Advertisement

Broadcom, Next Level Plan Joint Venture

Share
TIMES STAFF WRITER

Broadcom Corp. today will announce a multiyear joint venture with a Rohnert Park company to transform copper telephone wires into a powerful weapon that telephone companies can wield against cable television operators.

The Irvine chip maker and Next Level Communications Inc., which have worked together for the last several years, plan to co-develop chips for set-top boxes that work with very high speed digital subscriber line, or VDSL, technology.

The chips will go into Next Level’s new line of residential gateways, which are home computers dedicated to handle a variety of electronic tasks.

Advertisement

The set-top boxes, officials say, will let telephone companies offer customers voice, data and video services--and at prices consumers now pay for the same services from a cable network.

“This is really the only means [for telephone companies] to respond to the services being rolled out by AT&T; and Time-Warner” and other cable companies, said Henry T. Nicholas III, Broadcom’s chief executive.
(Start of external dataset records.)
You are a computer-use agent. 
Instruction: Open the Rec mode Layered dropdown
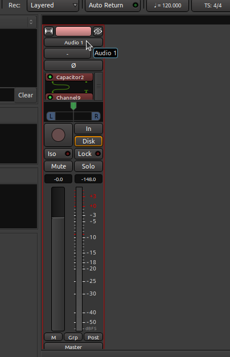coord(53,5)
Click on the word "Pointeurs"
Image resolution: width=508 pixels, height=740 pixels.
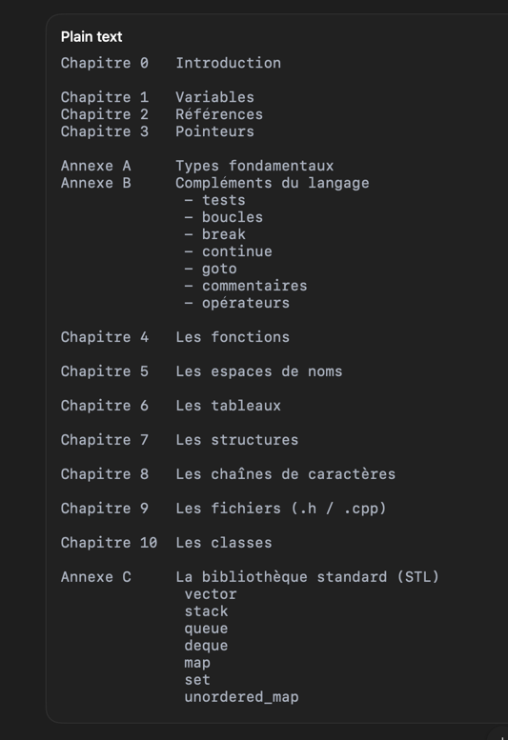click(214, 131)
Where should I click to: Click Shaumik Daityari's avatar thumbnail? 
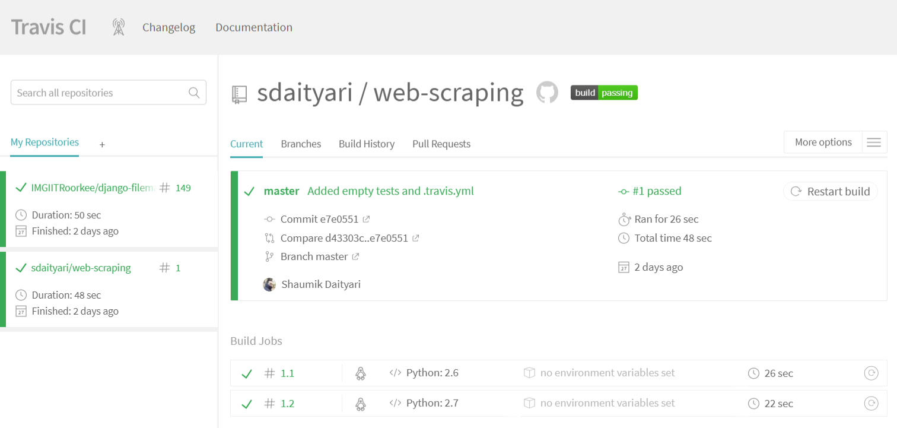(x=269, y=284)
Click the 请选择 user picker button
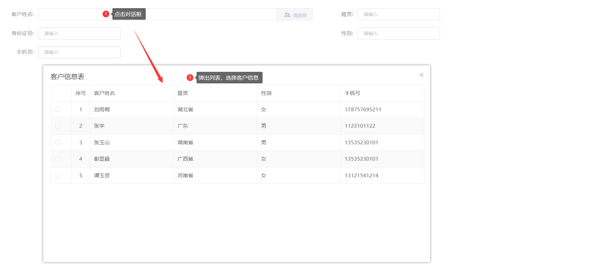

Broadcom and Next Level, which designs high-speed communications equipment, said they will have teams of engineers in San Jose and Irvine working on the project.

Financial details of the venture were not disclosed.

Though promising, the VDSL market remains relatively small partly because telephone companies have been slow to roll out the service.

Yet analysts note that as cable companies gobble up customers with offers of fast Internet access and telephone service, the big telephone firms are starting to push hard to provide such DSL connections.

Indeed, Broadcom today will announce that it has shipped 250,000 VDSL chips to local exchange carriers in the last year.